> [DETALLES DEL PROBLEMA]: En el fragmento sobre la deuda griega, ¿a cuánto llegó la deuda total que acumularon los griegos?

Puede repudiar su deuda, pero eso implicaría abandonar el euro y volver al dracma, que se devaluaría de un modo brutal
Los griegos llegaron a acumular una deuda total de nada menos que US$340.000 millones, algo que superaba con creces lo que producía la economía en uno o dos años. De pronto, cuando se dieron las circunstancias, Grecia no pudo pagar ya más los intereses asociados con tan gigantesco endeudamiento: por eso el Estado griego está quebrado, porque año tras año manejó presupuestos deficitarios y acumuló una deuda que, en un momento dado, rebasó sus capacidades de pago.
Para mejorar en algo la crítica situación creada en los últimos años, los griegos debían reducir drásticamente los gastos del Estado y dedicar una buena parte de lo que se recauda por impuestos al pago de esas enormes sumas adeudadas. Eso implica, desde luego, que muchos programas sociales tendrían que eliminarse o reducirse sensiblemente, afectando el nivel de vida de la población. Esta, por cierto, se resiste a que eso suceda: no quiere perder lo que considera “derechos adquiridos” aunque ya no haya dinero para pagar por ellos.
En este punto surge una indignación generalizada, un rechazo abierto a la situación que se vive sobre la cual, un hábil demagogo como Alexis Tsipras, quien logra triunfar en las elecciones prometiendo que no habrá más recortes en los programas sociales. Se trata, por cierto, de una misión imposible, que ha colocado al país helénico en una especie de callejón sin salida.

> [DATOS PROPORCIONADOS]:
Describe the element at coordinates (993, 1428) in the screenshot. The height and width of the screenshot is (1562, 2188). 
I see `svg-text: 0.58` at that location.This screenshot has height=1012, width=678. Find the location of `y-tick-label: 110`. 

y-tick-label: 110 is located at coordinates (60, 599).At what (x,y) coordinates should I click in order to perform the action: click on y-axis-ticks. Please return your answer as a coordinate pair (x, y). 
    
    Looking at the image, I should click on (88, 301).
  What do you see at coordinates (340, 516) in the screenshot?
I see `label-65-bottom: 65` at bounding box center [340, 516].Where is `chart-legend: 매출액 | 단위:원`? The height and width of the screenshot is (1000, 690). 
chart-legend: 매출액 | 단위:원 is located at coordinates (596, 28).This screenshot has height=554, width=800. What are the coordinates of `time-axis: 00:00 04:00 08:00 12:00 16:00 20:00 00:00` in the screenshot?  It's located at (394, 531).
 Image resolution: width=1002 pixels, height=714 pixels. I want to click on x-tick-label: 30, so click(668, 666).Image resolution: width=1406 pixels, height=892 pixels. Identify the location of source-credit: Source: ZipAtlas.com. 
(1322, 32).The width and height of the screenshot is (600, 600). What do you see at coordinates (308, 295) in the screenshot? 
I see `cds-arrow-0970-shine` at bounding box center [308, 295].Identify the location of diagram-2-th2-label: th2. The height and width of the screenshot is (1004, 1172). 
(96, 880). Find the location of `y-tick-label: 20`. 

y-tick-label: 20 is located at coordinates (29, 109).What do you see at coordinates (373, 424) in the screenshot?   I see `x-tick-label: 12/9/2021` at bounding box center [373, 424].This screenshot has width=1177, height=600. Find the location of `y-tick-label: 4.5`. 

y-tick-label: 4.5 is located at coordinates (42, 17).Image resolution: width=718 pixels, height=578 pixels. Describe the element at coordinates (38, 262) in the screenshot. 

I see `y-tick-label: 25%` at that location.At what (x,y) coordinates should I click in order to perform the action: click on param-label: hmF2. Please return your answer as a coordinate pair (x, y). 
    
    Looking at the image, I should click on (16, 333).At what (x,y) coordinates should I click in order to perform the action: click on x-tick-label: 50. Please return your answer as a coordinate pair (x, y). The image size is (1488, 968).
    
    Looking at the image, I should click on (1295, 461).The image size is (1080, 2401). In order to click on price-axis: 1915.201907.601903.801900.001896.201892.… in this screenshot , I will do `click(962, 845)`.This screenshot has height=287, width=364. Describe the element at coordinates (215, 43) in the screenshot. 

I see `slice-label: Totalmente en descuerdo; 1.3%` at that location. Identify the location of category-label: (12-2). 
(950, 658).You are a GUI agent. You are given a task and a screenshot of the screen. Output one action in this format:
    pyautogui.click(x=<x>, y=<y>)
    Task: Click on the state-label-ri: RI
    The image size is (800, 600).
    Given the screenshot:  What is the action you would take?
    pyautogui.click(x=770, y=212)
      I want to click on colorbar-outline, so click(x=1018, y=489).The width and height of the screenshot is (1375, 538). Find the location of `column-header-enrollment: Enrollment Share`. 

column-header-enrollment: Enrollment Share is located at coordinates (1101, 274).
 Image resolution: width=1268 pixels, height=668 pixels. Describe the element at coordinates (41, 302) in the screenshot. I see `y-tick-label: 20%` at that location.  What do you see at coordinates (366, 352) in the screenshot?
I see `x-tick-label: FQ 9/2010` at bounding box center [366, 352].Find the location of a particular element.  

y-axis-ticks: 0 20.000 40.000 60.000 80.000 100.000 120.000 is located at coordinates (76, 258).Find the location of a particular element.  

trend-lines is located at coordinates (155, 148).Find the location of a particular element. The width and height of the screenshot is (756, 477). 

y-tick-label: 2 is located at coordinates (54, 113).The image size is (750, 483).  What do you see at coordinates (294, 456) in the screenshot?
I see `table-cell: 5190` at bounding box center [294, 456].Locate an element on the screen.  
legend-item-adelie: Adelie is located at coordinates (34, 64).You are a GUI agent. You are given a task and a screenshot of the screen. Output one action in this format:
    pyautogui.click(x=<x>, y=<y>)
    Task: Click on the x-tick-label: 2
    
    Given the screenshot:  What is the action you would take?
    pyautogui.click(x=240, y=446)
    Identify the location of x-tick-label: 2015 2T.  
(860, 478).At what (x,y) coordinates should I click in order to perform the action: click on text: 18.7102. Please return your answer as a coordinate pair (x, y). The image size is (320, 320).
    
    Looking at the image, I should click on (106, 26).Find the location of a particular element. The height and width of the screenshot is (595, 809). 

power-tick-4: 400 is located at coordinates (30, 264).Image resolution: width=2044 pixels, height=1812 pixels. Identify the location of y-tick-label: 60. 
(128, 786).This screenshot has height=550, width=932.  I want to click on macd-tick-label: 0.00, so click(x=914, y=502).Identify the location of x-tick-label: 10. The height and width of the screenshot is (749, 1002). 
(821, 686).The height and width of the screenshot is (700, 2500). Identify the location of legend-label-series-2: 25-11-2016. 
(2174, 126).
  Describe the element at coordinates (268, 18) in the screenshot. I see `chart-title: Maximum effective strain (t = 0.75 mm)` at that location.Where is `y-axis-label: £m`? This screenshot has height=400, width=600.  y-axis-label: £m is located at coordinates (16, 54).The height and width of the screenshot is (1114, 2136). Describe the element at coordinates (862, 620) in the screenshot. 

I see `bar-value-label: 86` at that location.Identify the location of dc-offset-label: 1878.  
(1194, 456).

> [RESPUESTA]: A US$340.000 millones.